Goal of the exercise: Two lines below mark the span: the one containing "You are a computer-use" and the one containing "Instruction: Toggle spin". Set down both, plus every line between, exactly as they stand, and nothing else.
--- Information provided Enclosed Below ---
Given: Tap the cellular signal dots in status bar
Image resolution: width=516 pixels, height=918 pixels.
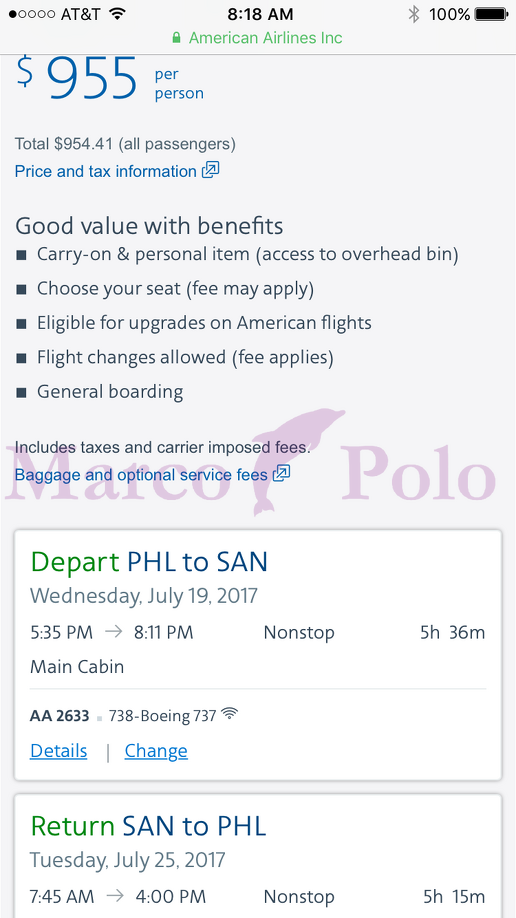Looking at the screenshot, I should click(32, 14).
--- End of Enclosed Information provided ---
--- Information provided Enclosed Below ---
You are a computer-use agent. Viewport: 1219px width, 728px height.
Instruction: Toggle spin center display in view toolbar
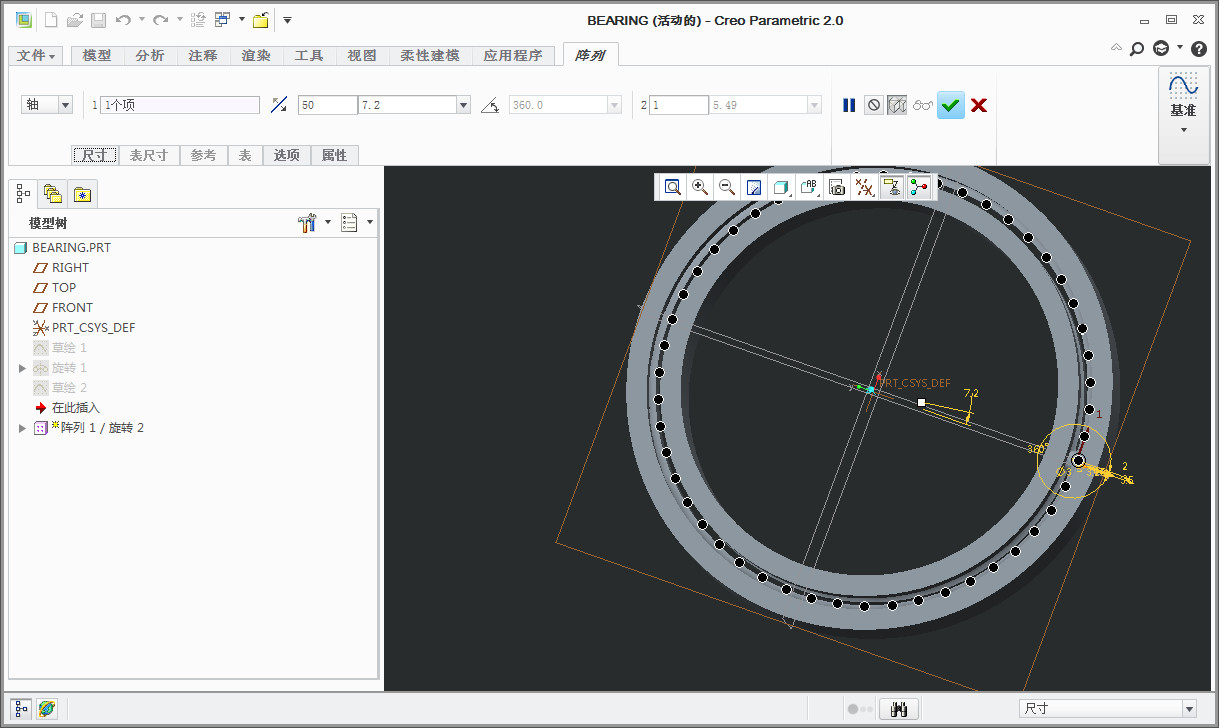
--- End of Enclosed Information provided ---
--- Information provided Enclosed Below ---
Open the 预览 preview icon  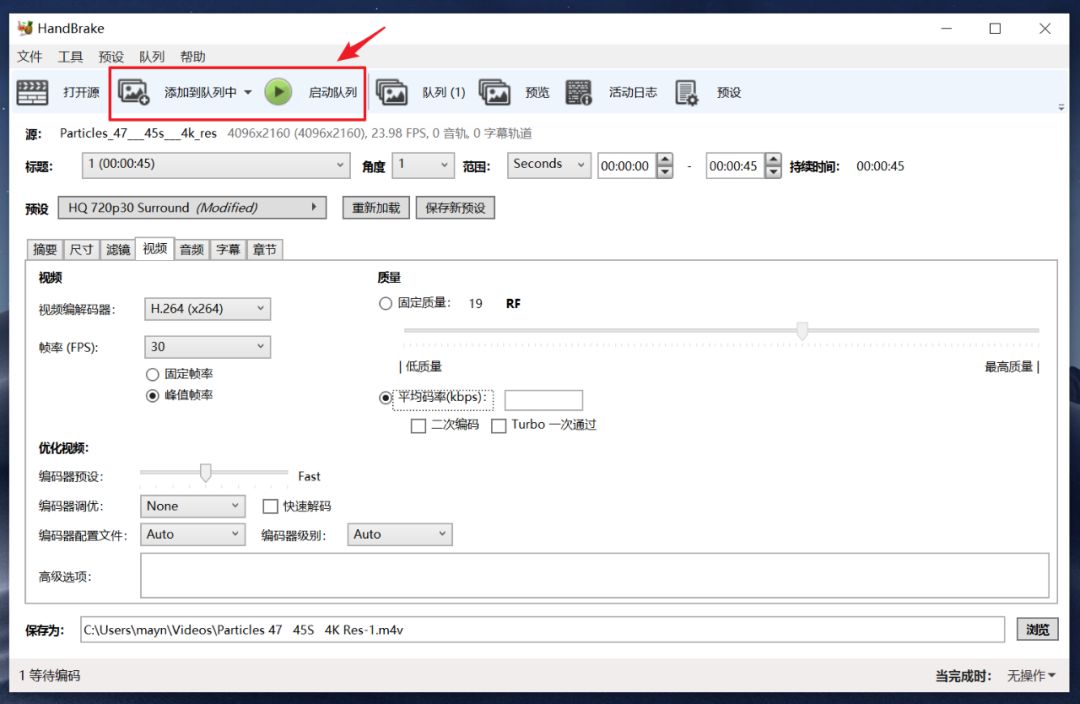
--- End of Enclosed Information provided ---
Expected answer:
You are a computer-use agent. Viewport: 1219px width, 728px height.
Instruction: Toggle spin center display in view toolbar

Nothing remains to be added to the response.